The landmark GISSG+2201 trial (Sun et al., 2026) provides the most robust evidence to date for prehabilitation in this niche. This multicenter RCT conducted in China randomized 368 frail patients (aged 65–85 years) to either standard ERAS care or ERAS combined with at least two weeks of supervised multimodal prehabilitation. The study utilized the Geriatric 8 (G8) screening tool to identify frailty, ensuring a high-risk cohort was targeted.

Primary and Secondary Outcomes: The results demonstrated a clear superiority of the prehabilitation group (PG). The overall complication rate was 17.2% in the PG versus 28.7% in the standard group (SG) (P=0.01). Notably, the benefit was most pronounced in minor and medical complications, which often drive prolonged recovery in the elderly. Furthermore, the PG showed a significant improvement in the 6-minute walk test (6MWT) change (+24m) before surgery, whereas the standard group often experienced decline or stagnation.

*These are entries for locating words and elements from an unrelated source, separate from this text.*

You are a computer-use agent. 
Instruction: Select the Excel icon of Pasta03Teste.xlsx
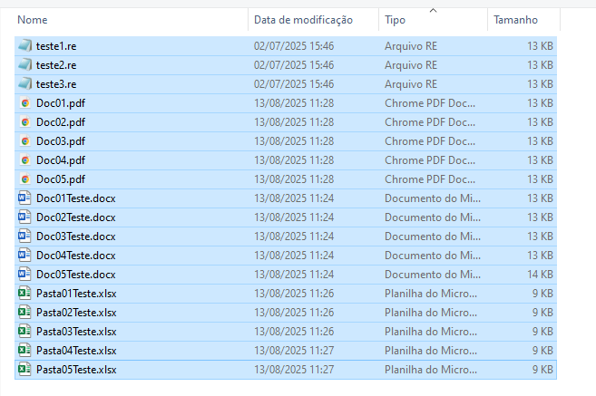pos(24,331)
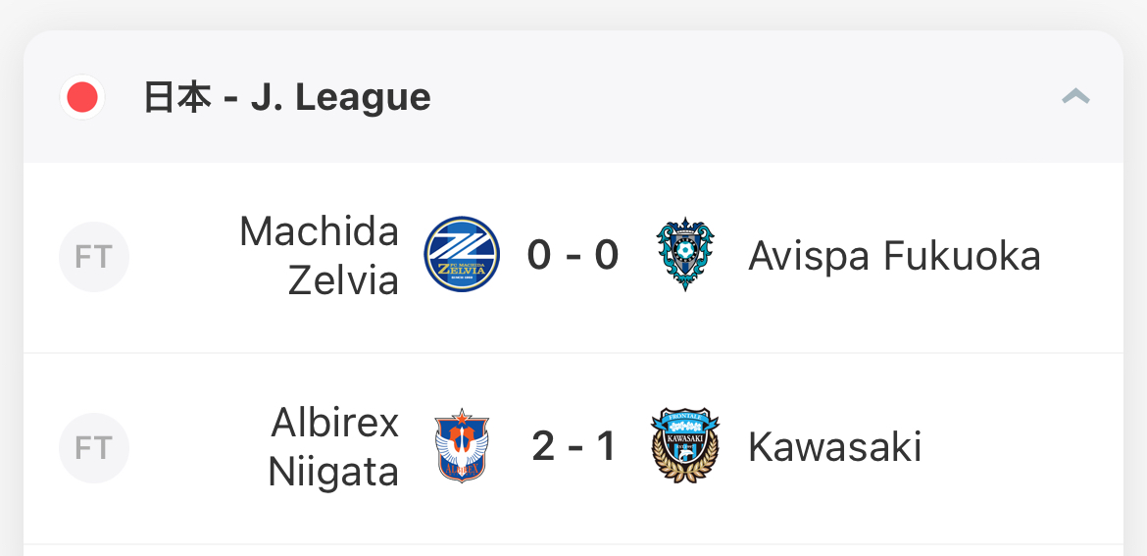
Task: Collapse the J. League section chevron
Action: (1075, 96)
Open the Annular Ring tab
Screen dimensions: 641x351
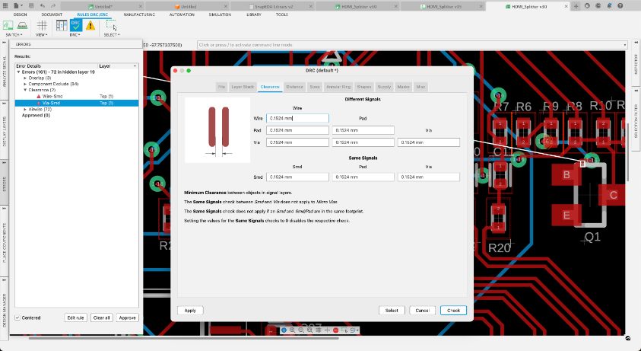pyautogui.click(x=338, y=87)
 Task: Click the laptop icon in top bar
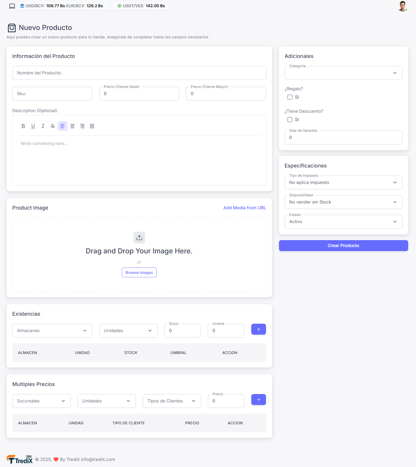point(12,6)
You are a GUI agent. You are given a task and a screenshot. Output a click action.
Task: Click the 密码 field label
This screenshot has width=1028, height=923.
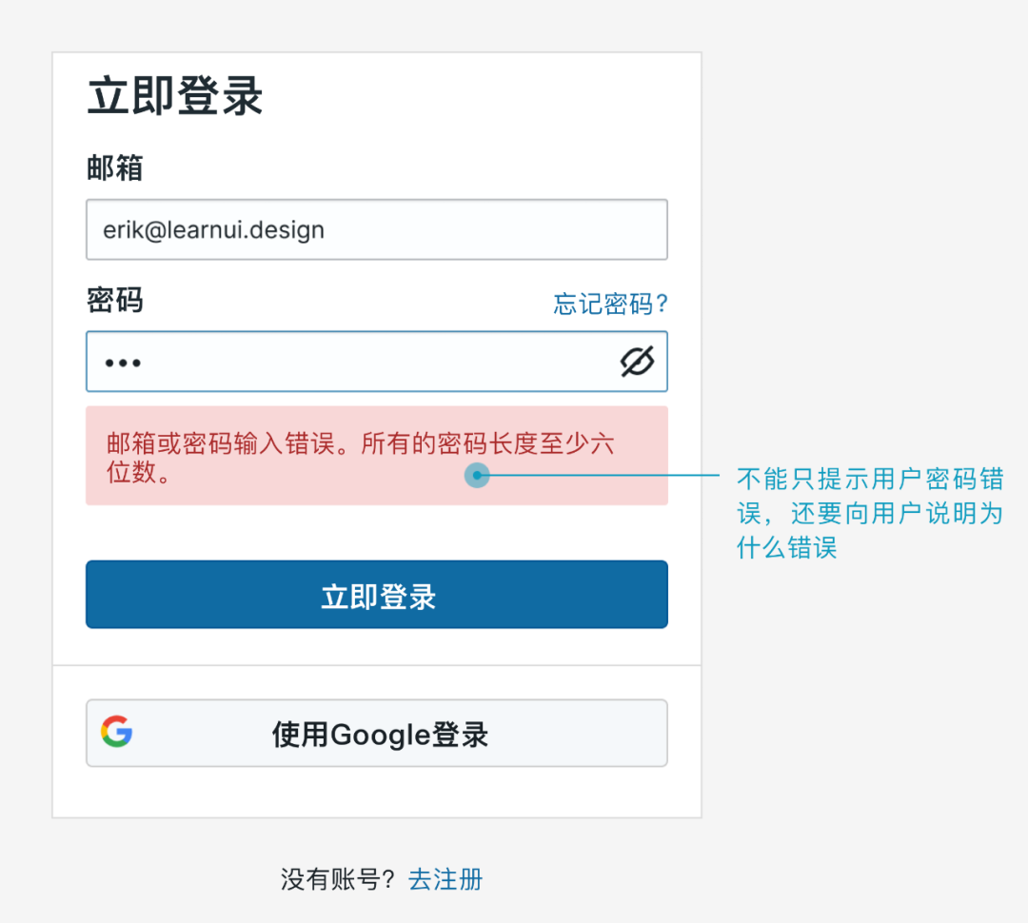115,301
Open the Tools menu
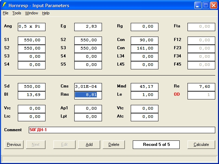The height and width of the screenshot is (164, 219). (17, 13)
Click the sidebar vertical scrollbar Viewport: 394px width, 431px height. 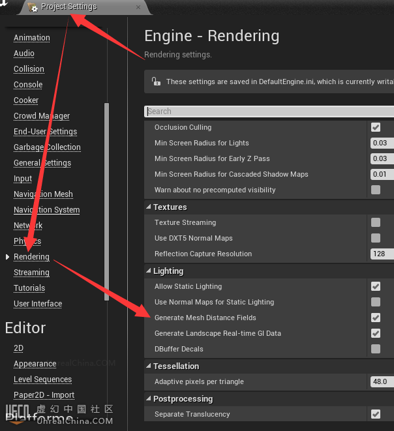106,196
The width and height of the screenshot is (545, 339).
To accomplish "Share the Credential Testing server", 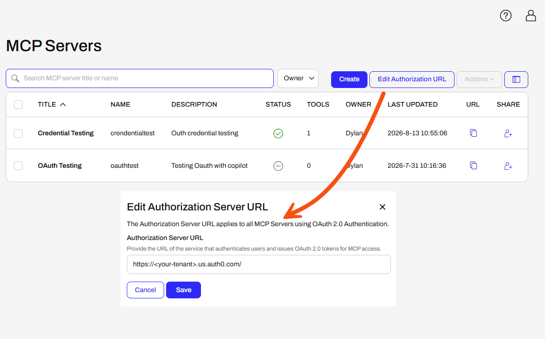I will [x=508, y=133].
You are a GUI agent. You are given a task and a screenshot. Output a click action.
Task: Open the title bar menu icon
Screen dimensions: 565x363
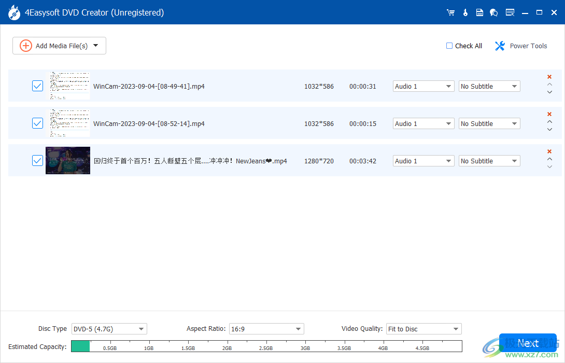click(510, 12)
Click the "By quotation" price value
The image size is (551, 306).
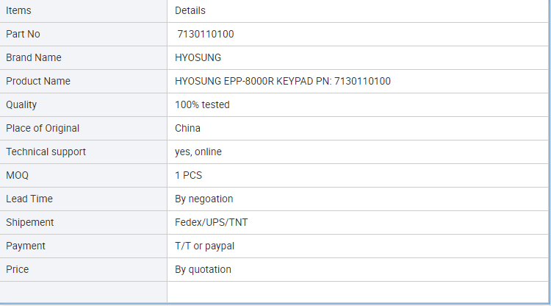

Components of Effective Multimodal Prehabilitation

Evidence from GISSG+2201 and related studies (such as the PERIOP-OG trial and pulmonary-specific studies) suggests that a comprehensive approach is required:

  • Physical and Respiratory Training: High-intensity pulmonary exercise and aerobic training are critical. A 2024 study showed that even short-term (5-day) intensive pulmonary training can significantly diminish postoperative pulmonary complications (PPCs) and reduce hospital costs.
  • Nutritional Support: Addressing the nutritional depletion common in esophagogastric cancers is vital for muscle protein synthesis and wound healing.
  • Psychosocial Treatment: Reducing surgical fear and enhancing self-efficacy are associated with better Quality of Recovery (QoR) scores.

Comparison with Traditional ERAS and Analgesic Protocols

While ERAS alone improves recovery—as shown in studies comparing ERAS to conventional care in distal gastrectomy (Ann Surg Oncol 2018)—the addition of prehabilitation addresses the “pre-surgical gap.” Furthermore, the choice of intraoperative management remains critical. Recent evidence (BMC Anesthesiol 2025) suggests that Erector Spinae Plane Blocks (EspB) may provide superior recovery profiles compared to traditional epidural anesthesia (EDA) in elderly patients, indicating that prehabilitation should be nested within a high-quality, minimally invasive surgical and analgesic environment.

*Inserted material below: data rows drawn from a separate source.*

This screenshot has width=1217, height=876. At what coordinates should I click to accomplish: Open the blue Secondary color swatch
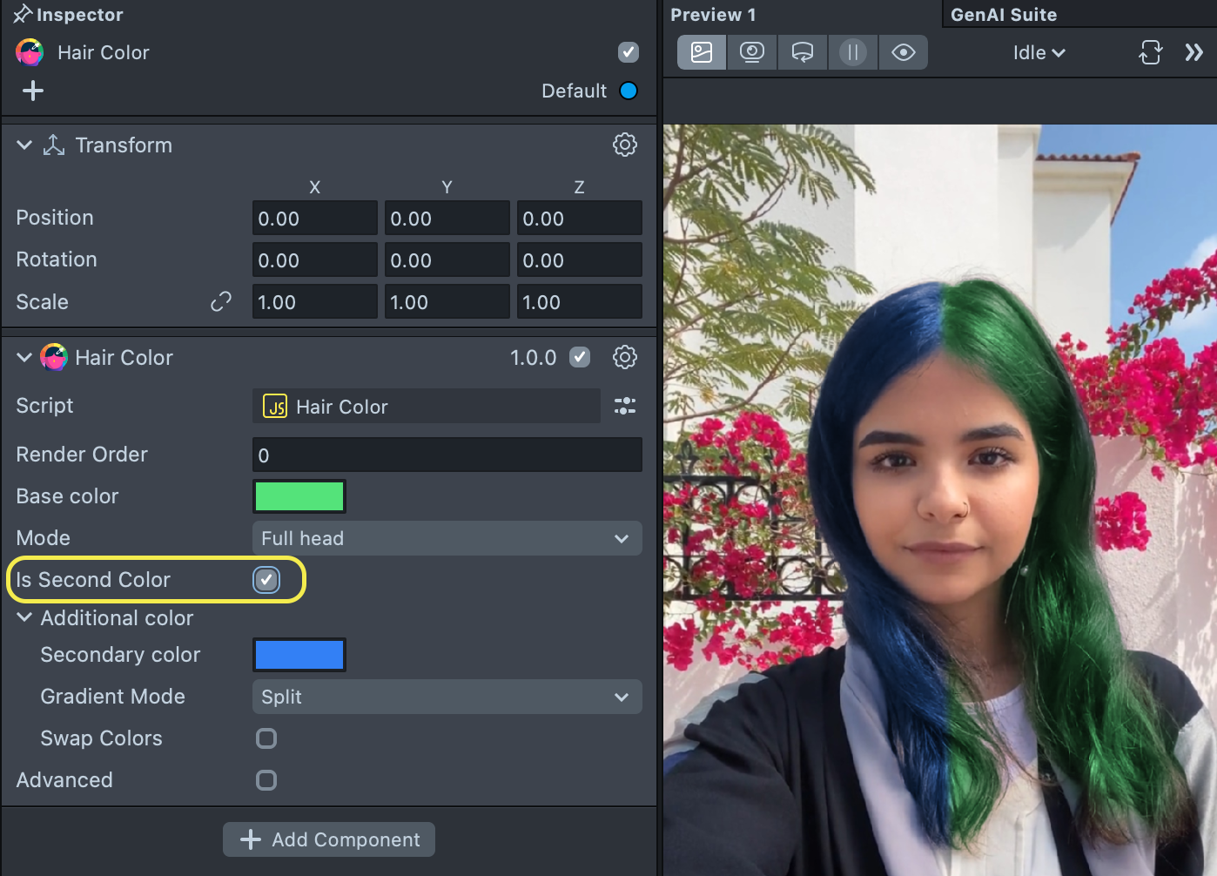[299, 655]
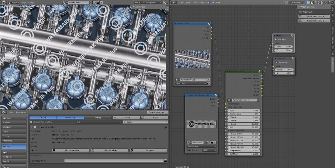Switch to the Themes preferences section
This screenshot has height=168, width=335.
click(13, 123)
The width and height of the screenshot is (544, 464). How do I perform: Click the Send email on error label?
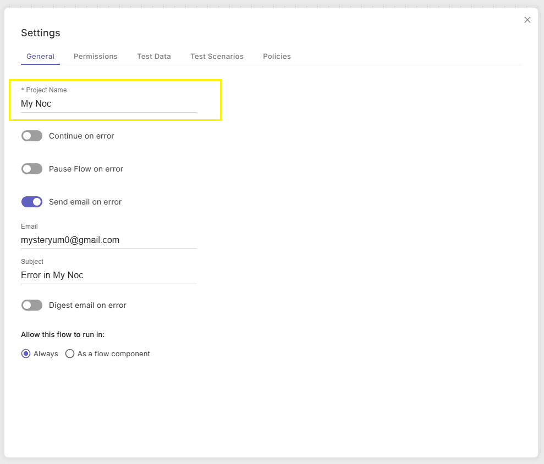[85, 202]
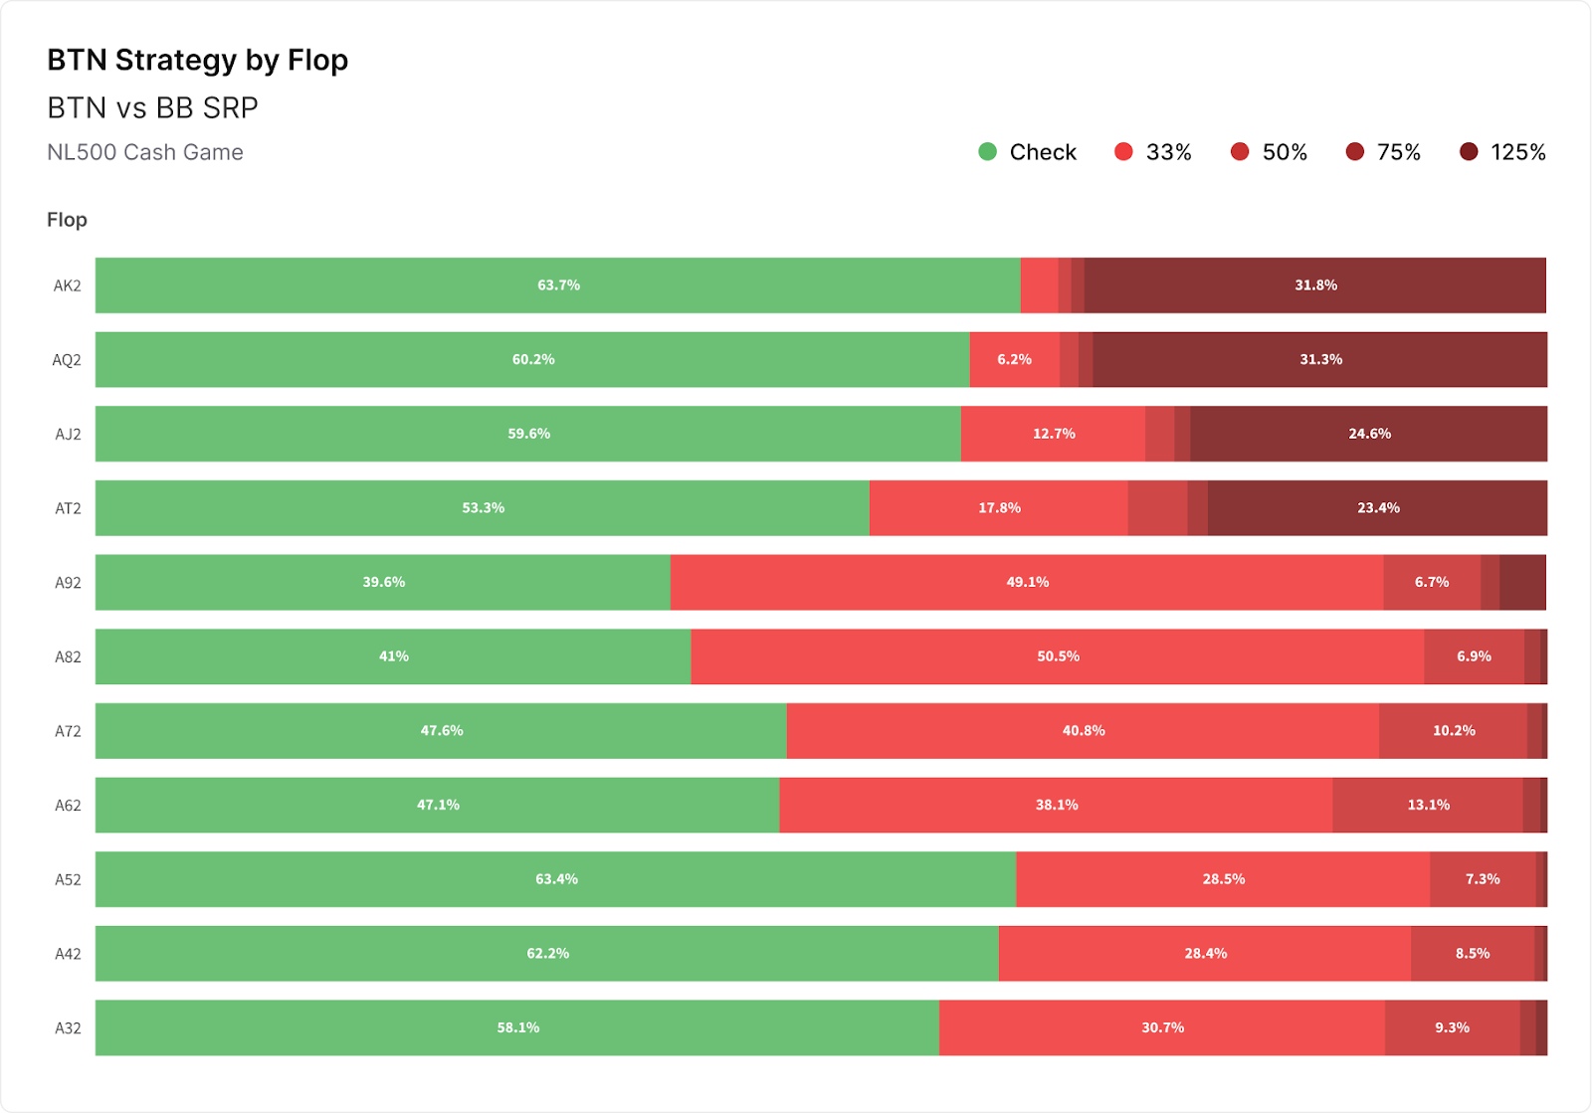Toggle the 33% series legend label
This screenshot has width=1592, height=1113.
[x=1168, y=152]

Translational Insights: Inflammation and Resilience

A key finding from GISSG+2201 was the modulation of chronic low-grade inflammation. Prehabilitation appears to reduce the systemic inflammatory response usually exacerbated by surgery. By enhancing “surgical resilience,” patients are not only less likely to suffer a complication but are also better equipped to return to baseline functional status 4 weeks post-surgery, a milestone that the standard ERAS group often fails to reach.

Expert Commentary

The success of the GISSG+2201 trial hinges on its 93.75% compliance rate, which was achieved through supervised interventions. This raises a critical question regarding clinical implementation: Can these results be replicated in home-based, unsupervised settings? The PERIOP-OG trial (2024) noted that optional home-based programs were less effective in improving physical activity levels, suggesting that for frail patients, supervision is the key differentiator.

Clinicians must also consider the timing. A two-week window is often sufficient for physiological priming without delaying oncological treatment (such as neoadjuvant chemotherapy). However, the integration of prehabilitation into the neoadjuvant window (the “window of opportunity”) remains a complex logistical challenge that requires a multidisciplinary team approach involving surgeons, geriatricians, nutritionists, and physiotherapists.

Conclusion

Supervised multimodal prehabilitation is no longer a theoretical benefit but a clinically proven intervention for reducing morbidity in frail older patients with gastric cancer. By enhancing physiological reserve and modulating the inflammatory response, prehabilitation transforms the surgical journey from a period of vulnerability to one of managed resilience. Future research should focus on optimizing the “dose” of prehabilitation and exploring the long-term oncological impacts of improved perioperative health.